I modelled each operation as a Ruby Hash
object, and a batch of operations as an array of Hash
objects. On addition of the final operation to the array, I submitted the batch to CloudSearch:
awsCloudSearchDomainClient.upload_documents({ documents: batch.to_json, content_type: 'application/json' })
To enforce the 5MB batch size limit, I tested the size of the batch array after adding an operation to it. If the array, converted to JSON, was greater than 5MB in size (batch.to_json.bytesize > 5242880
), I removed the last operation from the array (batch.pop
), submitted the batch to CloudSearch, reset the array (batch.clear
), and re-added the operation to the array (batch << operation
).
Conclusion
My project was a success and I was able to put the new script into production soon after Hack Day.

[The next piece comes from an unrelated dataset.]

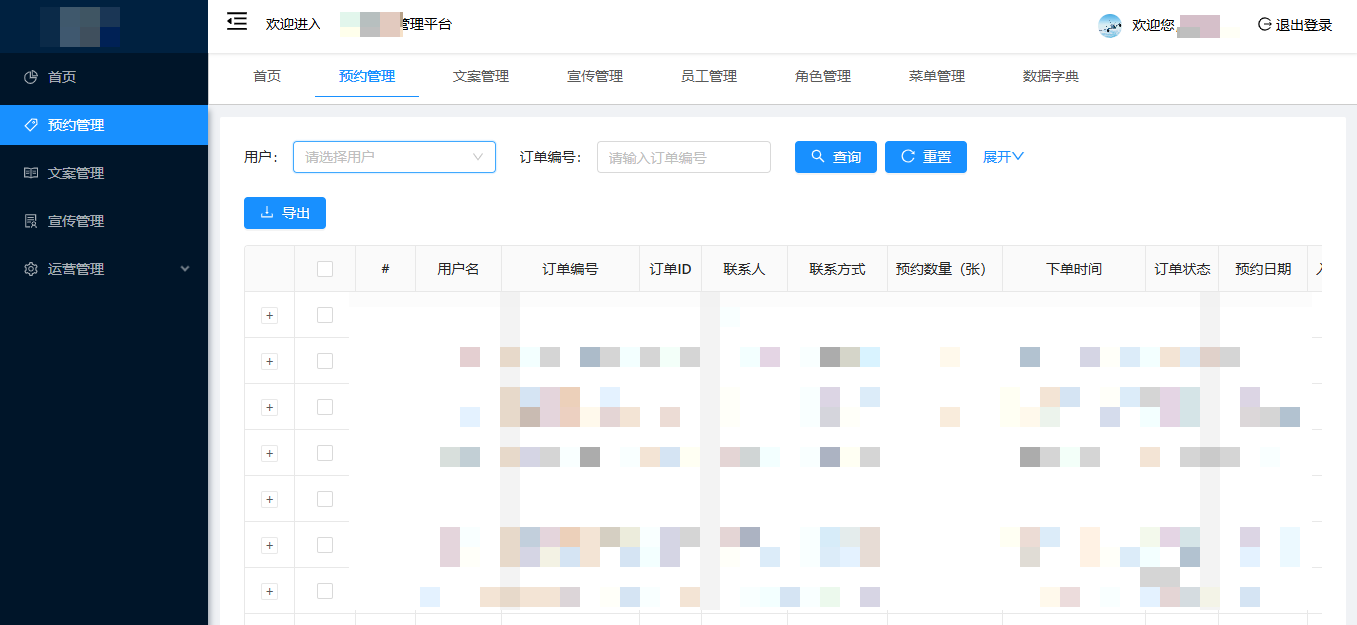
Task: Tick the checkbox on the first table row
Action: pyautogui.click(x=324, y=314)
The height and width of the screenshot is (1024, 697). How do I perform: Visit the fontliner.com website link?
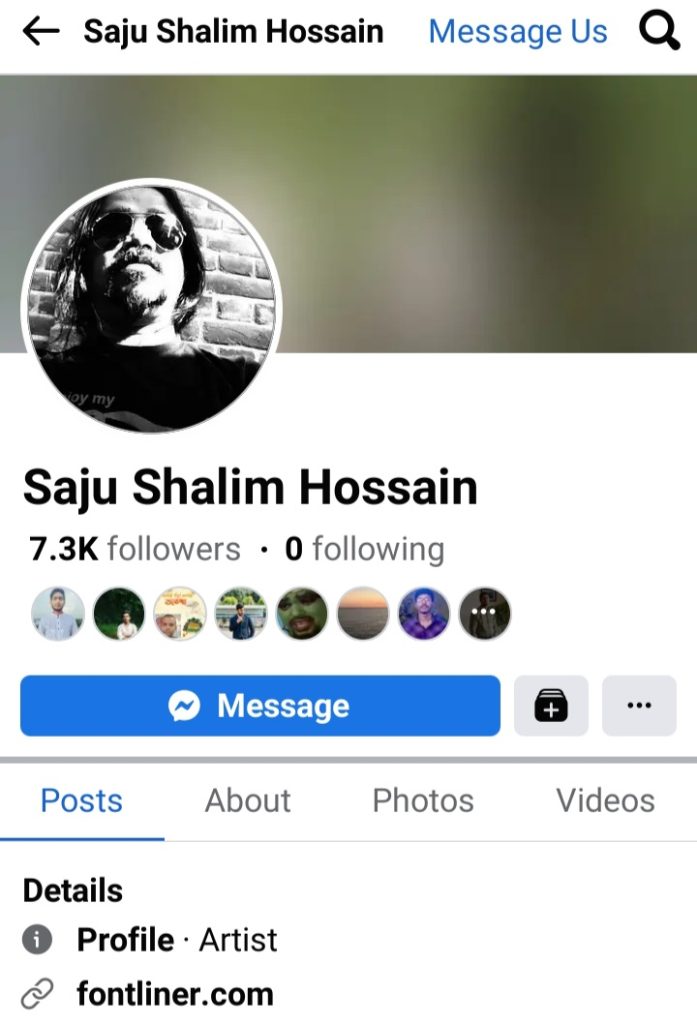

I achieved all three goals:
-
Faster: The new script builds a full index in under ten minutes, and incremental updates are much faster. Apache Nutch took several hours to run.
-
Easier to deploy: Without local state, the new script is every easy to deploy. I added a
Jenkinsfile
to the project and scheduled Jenkins to run the script inside a Kubernetes managed container. -
Better search results: The addition of the
headings
field improves the relevance of search results by boosting page-rank for pages in which search terms appear in headings.